Get fulltexts or fulltext URLs of papers matching a search query using the EuropePMC API.
getpapers can fetch article metadata, fulltexts (PDF or XML), and supplementary materials. It's designed for use in content mining, but you may find it useful for quickly acquiring large numbers of papers for reading.
$ npm install --global getpapers
Use getpapers --help
to see the command-line help:
Usage: getpapers [options]
Options:
-h, --help output usage information
-V, --version output the version number
-q, --query <query> Search query (required)
-o, --outdir <path> Output directory (required - will be created if not found)
-x, --xml Download fulltext XMLs if available
-p, --pdf Download fulltext PDFs if available
-s, --supp Download supplementary files if available
-l, --loglevel <level> amount of information to log (silent, verbose, info*, data, warn, error, or debug)
Queries are processed by EuropePMC. In their simplest form, they can be free text, like this:
--query 'brain tumour rnaseq'
But they can also be much more detailed, using the EuropePMC webservice's query language (see Appendix 1 of the EuropePMC reference PDF).

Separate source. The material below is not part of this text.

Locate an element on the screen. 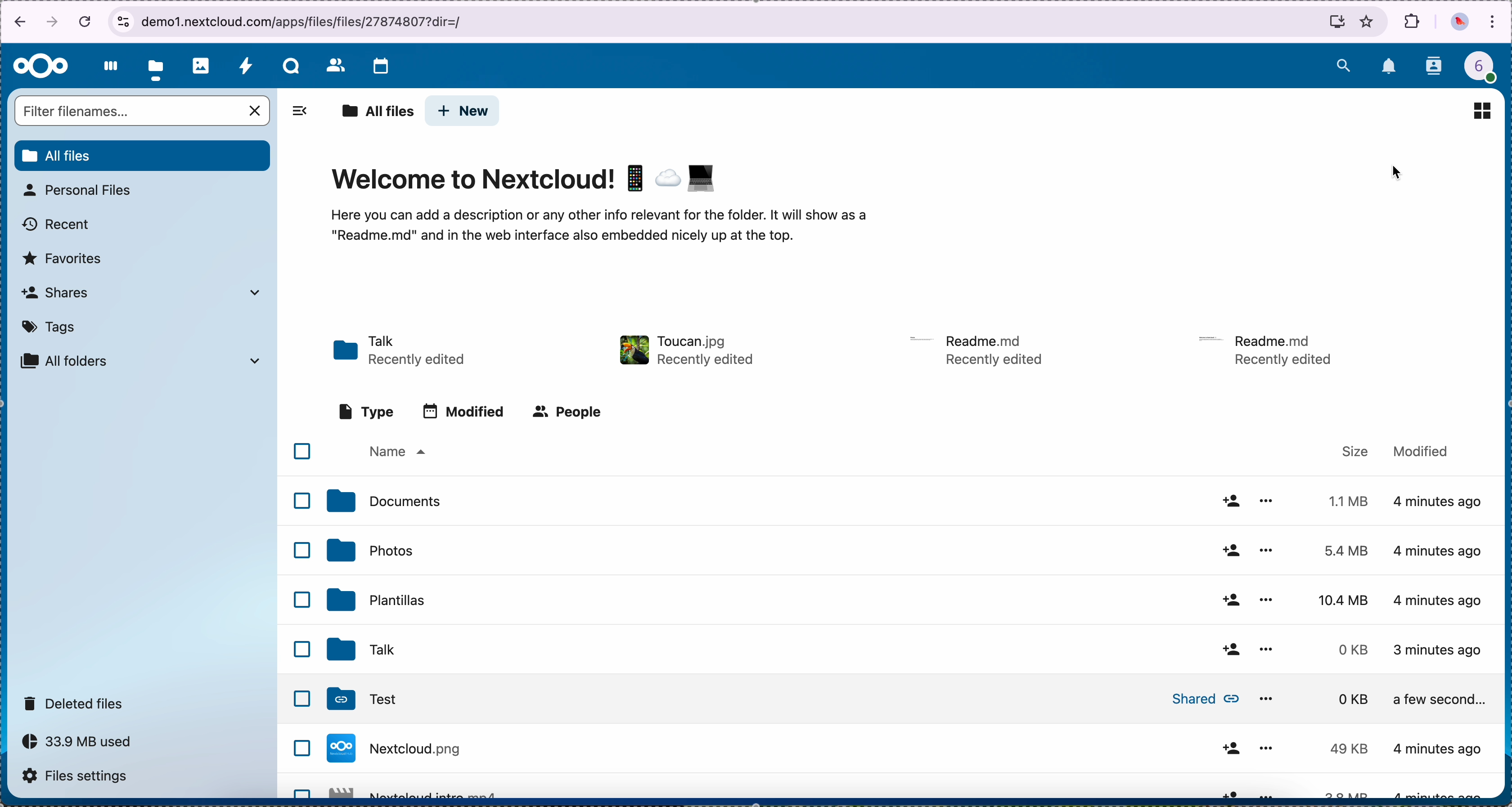  photos is located at coordinates (201, 66).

For example we can restrict our search to only papers that mention 'transcriptome assembly' in the methods:
--query 'METHODS:"transcriptome assembly"'
Or to only papers with a CC-BY license:
--query 'LICENSE:"cc by" OR LICENSE:"cc-by"'
Note that in this case, we combine two restrictions using the logical OR
keyword. We can also use AND
, and can group operations using brackets:
--query '(LICENSE:"cc by" OR LICENSE:"cc-by") AND METHODS:"transcriptome assembly"'
A selection of the most commonly useful search fields are explained below...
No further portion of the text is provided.